Like beer, food, and gasoline, the price — that is, the psychic price — of living in California keeps climbing. Climate change — “The End of Rain,” as one Santa Cruz composer puts it — has arrived, chasing away many romantic notions of whatever Sunset-magazine life that those of us lucky and privileged enough to be homeowners in California still enjoy. The eucalyptus represent the real and present danger of these times. Living close to them too often feels like sleeping in a fireplace on a nice bed of twigs and crumpled newspaper.

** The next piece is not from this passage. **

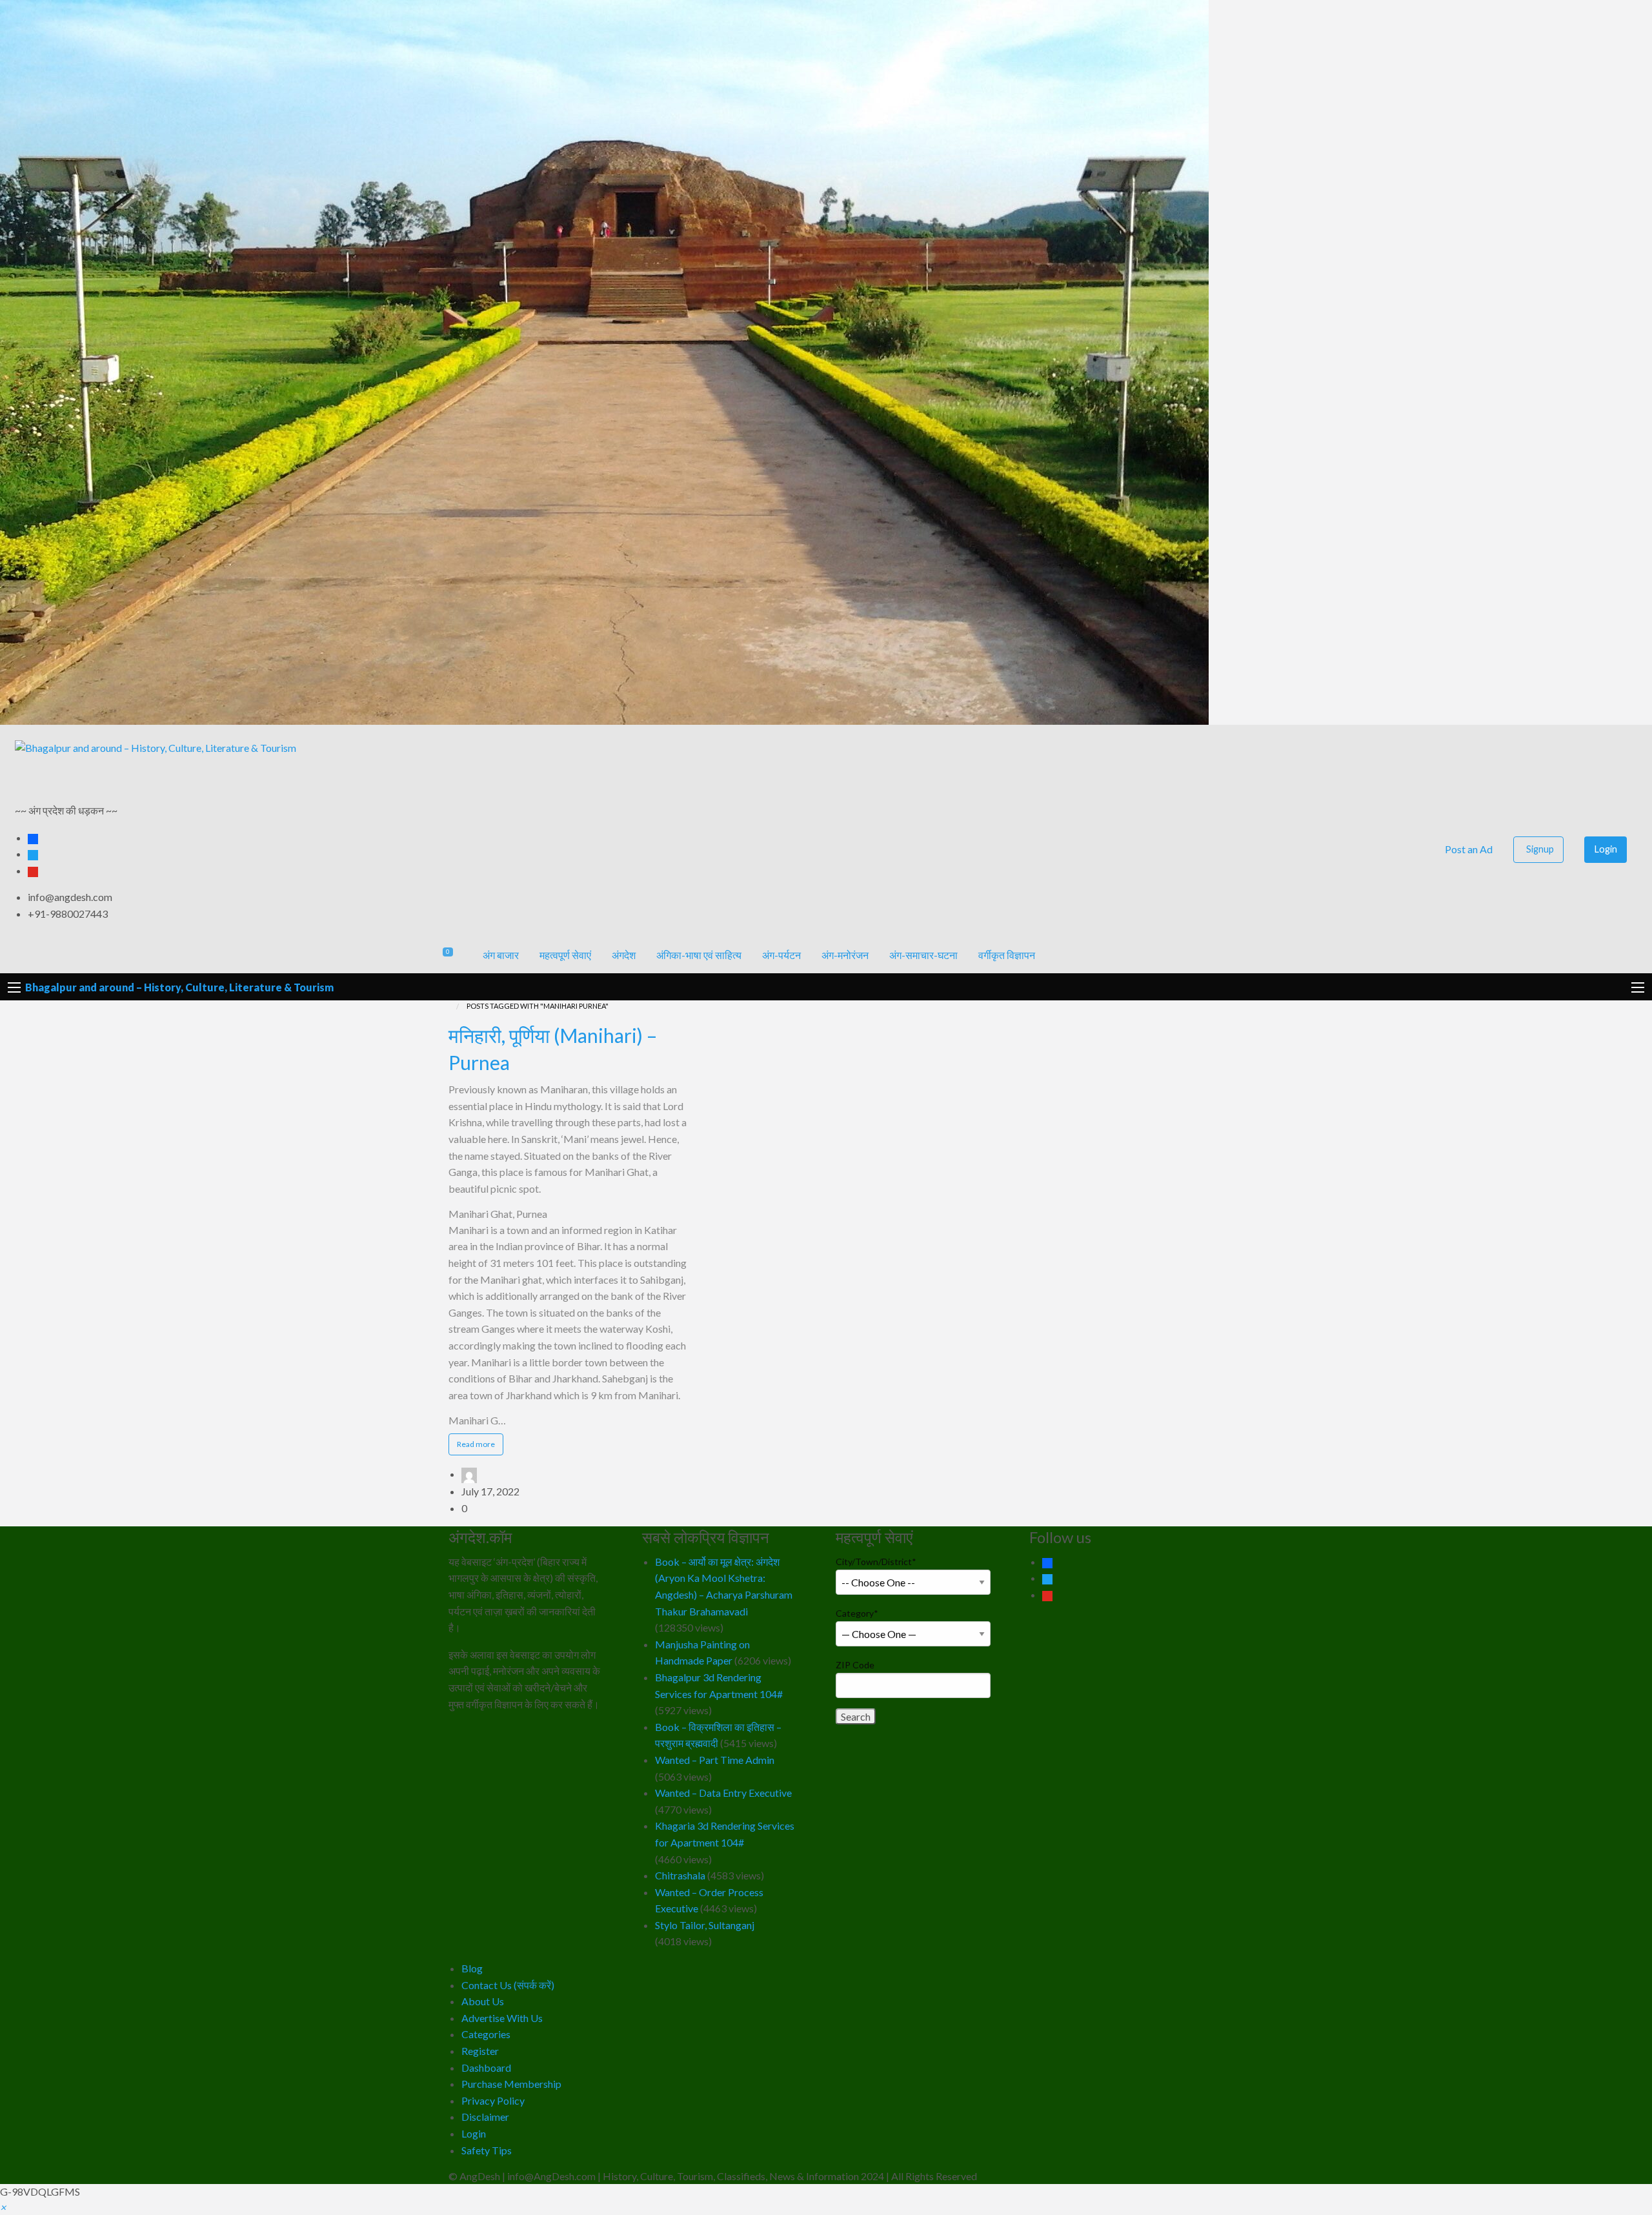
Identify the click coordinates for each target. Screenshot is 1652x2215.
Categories (485, 2034)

Another rarity in Aromas: An enormous DC-10 airplane soars close enough overheard for me to read the bottom of the fuselage. These “tankers” are carrying fire retardant that they drop in hot-pink fountains into the fire, standing out against the gray smoke like a blood drop on a white tablecloth.
Later, as I roll out our gas-powered generator, just as the daylight is beginning to fade, the immediate danger has subsided. The ugly smoke clouds in the eastern sky have faded away to another perfect evening, though the roar of the Cal Fire aircraft still disturbs the quiet.
A few years ago, Tina and I were walking in another breathtaking part of California, the southern Sierras, to be exact, when our conversation was interrupted by a strange chattering noise, a rattle, you might say. A few seconds later, there it was, a rattlesnake coiled on the side of the trail, raising a ruckus for our benefit. We cut a giant swath through the adjoining woodland to avoid our new friend, but once safely past it, we gave it thanks.
This day was a blessing, I tell myself. When I first saw the smoke rise over the ridge, my system was jolted with that same kind of meeting-a-rattlesnake adrenalized fear. In both cases, we lost nothing but a bit of naivete. The fortunate are given warnings. The wise heed those warnings. The summer of 2020 taught us to be poised to mobilize. Last week, thankfully, turned out to be little more than a very convincing fire drill.
Now, my thoughts turn to the beat-up old truck in our driveway that represents everything material we hold dear. Once the crisis has passed, do we unpack the truck? Maybe we’ll just wait for the winter rains, if that ever happens again. Like so many other Californians, we’ll wait, watch, and worry.